Benign Score: Pass-through rate on benign traffic ($1 - \text{FPR}$). Measures utility preservation.

Miss: Rate of harmful trajectories allowed to complete without intervention ($\eta_\pi > t^*$). Represents a safety breach.

Acc ($\phi_1$): Exact closure accuracy. The percentage of trajectories blocked exactly at the first sufficient turn ($\eta_\pi = t^*$).

Harmful Score $\phi_2$: Time-sensitive safety metric; assigns $1.0$ for exact block, $\eta_\pi/t^*$ for early block, and $0.0$ for miss.

F1 $\phi_2$: Overall trade-off summary; the harmonic mean of Benign Score and Harmful Score $\phi_2$.

Cross-Domain Generalization

Zero-shot evaluation across different risk categories (Chemistry ↔ Cybersecurity).

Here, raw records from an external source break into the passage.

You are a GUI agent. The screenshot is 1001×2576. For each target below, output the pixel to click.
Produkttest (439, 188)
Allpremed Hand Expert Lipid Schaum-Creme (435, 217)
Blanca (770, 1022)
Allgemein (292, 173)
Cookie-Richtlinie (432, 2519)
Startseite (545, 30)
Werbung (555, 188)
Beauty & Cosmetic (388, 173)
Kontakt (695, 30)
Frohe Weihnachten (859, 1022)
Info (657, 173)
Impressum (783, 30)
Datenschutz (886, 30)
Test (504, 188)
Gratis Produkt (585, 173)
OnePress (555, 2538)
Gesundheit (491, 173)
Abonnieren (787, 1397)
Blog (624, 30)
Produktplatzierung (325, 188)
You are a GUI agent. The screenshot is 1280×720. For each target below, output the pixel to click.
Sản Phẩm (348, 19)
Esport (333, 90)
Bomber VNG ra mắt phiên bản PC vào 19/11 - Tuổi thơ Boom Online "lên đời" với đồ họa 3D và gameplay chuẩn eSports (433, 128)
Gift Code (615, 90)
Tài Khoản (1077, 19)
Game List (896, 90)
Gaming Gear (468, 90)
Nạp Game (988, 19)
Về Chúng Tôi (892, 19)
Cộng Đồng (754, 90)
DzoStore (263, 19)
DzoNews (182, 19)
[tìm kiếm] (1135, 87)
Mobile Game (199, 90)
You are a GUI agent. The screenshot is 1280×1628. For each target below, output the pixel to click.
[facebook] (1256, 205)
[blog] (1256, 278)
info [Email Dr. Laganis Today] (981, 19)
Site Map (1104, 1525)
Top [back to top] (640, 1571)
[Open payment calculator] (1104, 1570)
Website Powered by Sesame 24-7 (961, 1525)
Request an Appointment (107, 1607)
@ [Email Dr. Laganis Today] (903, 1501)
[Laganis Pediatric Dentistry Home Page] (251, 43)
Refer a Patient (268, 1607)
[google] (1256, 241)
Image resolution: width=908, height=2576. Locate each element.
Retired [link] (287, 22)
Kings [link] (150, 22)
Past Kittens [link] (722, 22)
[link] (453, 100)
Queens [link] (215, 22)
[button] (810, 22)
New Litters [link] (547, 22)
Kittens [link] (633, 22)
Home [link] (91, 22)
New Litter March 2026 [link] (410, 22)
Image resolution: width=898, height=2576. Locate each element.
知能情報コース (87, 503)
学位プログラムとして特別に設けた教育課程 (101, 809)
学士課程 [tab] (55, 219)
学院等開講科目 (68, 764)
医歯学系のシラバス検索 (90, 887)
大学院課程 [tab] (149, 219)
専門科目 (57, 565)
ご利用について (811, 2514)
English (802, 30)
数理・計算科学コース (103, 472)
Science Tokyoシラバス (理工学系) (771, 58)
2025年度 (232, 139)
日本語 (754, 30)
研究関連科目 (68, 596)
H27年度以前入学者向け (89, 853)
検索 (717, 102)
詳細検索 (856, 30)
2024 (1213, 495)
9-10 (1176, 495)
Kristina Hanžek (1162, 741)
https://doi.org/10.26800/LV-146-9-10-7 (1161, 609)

Method	Source Domain	Target Domain	Benign Score $\uparrow$	Harm Score $\phi_2 \uparrow$	F1 $\phi_2 \uparrow$
Intention Analysis	Chemistry	Cybersecurity	0.808	0.297	0.435
TurnGate	Chemistry	Cybersecurity	0.863	0.397	0.543

Intention Analysis	Cybersecurity	Chemistry	0.894	0.329	0.481
TurnGate	Cybersecurity	Chemistry	0.739	0.474	0.578

Online Robustness

Attack Success Rate (ASR) against adaptive tree-search attackers.

Adaptive Attack Robustness

TurnGate remains substantially more robust in closed-loop online interaction against strong adaptive attackers. Even as the attacker budget increases, TurnGate maintains a lower ASR than all baselines.

OOD Generalization

Evaluation at attacker iteration budget $i=5$ shows that TurnGate generalizes effectively to held-out risk categories, target models (Gemini-3.1-Pro), and different attacker pipelines.